Tanya Ross 1 2 , Susan Jordan 1 2 , Nina (Renhua) Na 1 2 , Michael Friedlander 3 4 , Philip Beale 5 6 , Peter Grant 7 , Dinuka Ariyaratne 8 , Sian Fereday 8 , Anna DeFazio AM 5 9 10 , Penelope Webb 1 2
  1. Population Health, QIMR Berghofer Medical Research Institute, Herston, QLD, Australia
  2. School of Public Health, University of Queensland, Herston, QLD, Australia
  3. Faculty of Medicine and Health, University of New South Wales, Sydney, NSW, Australia
  4. Department of Medical Oncology, Prince of Wales Hospital, Sydney, NSW, Australia
  5. Faculty of Medicine and Health, The University of Sydney, Sydney, NSW, Australia
  6. Concord Cancer Centre, Concord Repatriation General Hospital, Sydney, NSW, Australia
  7. Department of Obstetrics, Gynaecology and Newborn Health, The University of Melbourne, Melbourne, VIC, Australia
  8. Peter MacCallum Cancer Centre, Melbourne, VIC, Australia
  9. Department of Gynaecological Oncology, Westmead Hospital, Westmead, Sydney, NSW, Australia
  10. Centre for Cancer Research, The Westmead Institute for Medical Research, The University of Sydney, Westmead, Sydney, NSW, Australia

Background: Trials have shown bevacizumab improves epithelial ovarian cancer (EOC) survival in patients at high-risk of progression. An Australian government-subsidy for first-line bevacizumab was introduced in 2014. We assessed (i) use of bevacizumab; and (ii) the association with progression-free (PFS) and overall survival (OS) in the real-world (overall and by subsidy-eligibility).

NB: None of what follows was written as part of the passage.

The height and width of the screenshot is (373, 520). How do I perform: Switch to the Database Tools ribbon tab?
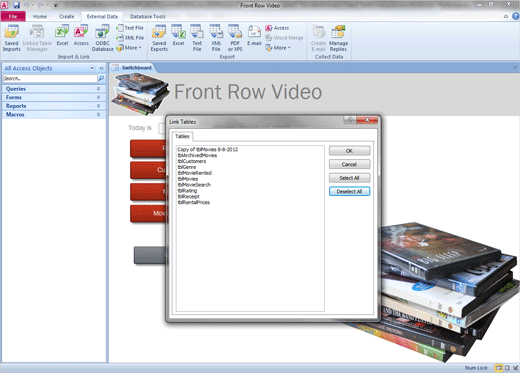point(147,16)
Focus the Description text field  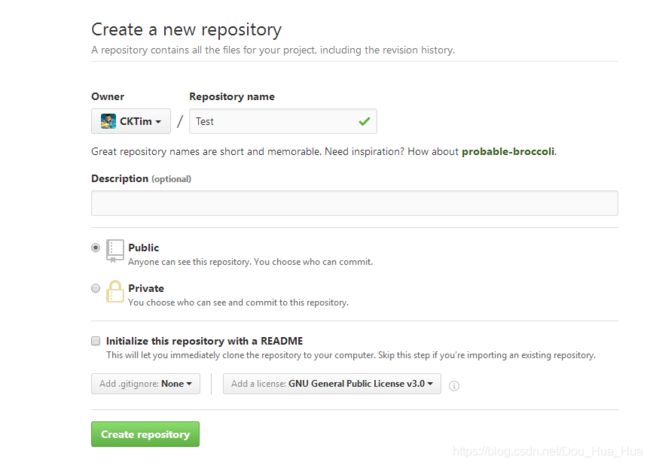click(354, 203)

Methods: We used data from two EOC cohort studies (Ovarian Cancer, Prognosis and Lifestyle study diagnosed 2012-2015; and Australian Ovarian Cancer Study II diagnosed 2015-2021). Those with advanced disease managed with platinum-based chemotherapy were eligible. Criteria for subsidised bevacizumab were performance-status ≤2 and FIGO stage IV or stage IIIB/IIIC with >1cm residual/inoperable disease. We estimated restricted mean survival time (RMST) using generalised linear models (pseudovalue regression method; adjusted for age, stage, germline-BRCA1/2 status, primary or interval cytoreduction, chemotherapy, residual disease, months from diagnosis to chemotherapy completion and study) to assess survival time differences between bevacizumab recipients and non-recipients, measuring survival from primary chemotherapy completion. Those who progressed during chemotherapy were ineligible (n=15). We modeled RMST differences up to 24-months for PFS and 60-months for OS respectively.

Results: Overall, 16% of 1022 participants received first-line bevacizumab, varying from 28% of subsidy-eligible (n=419), to 10% of possibly-eligible (neoadjuvant-chemotherapy+≤1cm residual; n=255) and 7% of subsidy-ineligible (n=348). After subsidisation, uptake increased to 27% overall, and 45%, 15% and 13% by subsidy-eligibility. Overall, PFS was significantly longer in bevacizumab recipients (RMST difference=1.7 months; 95% confidence interval [95%CI]=0.5-3.0); driven by those subsidy-eligible (RMST difference=2.0 months; 95%CI=0.3-3.6). Similar results were seen for OS with an overall difference of 2.7 months (95%CI=-0.3-5.8); and 4.9 months (95%CI=0.6-9.2) longer survival among those subsidy-eligible.

Conclusion: Survival benefits of first-line bevacizumab among patients at high-risk of progression were similar to those seen in trials, with limited benefits beyond this group. Bevacizumab appeared to be under-utilised in those most likely to benefit.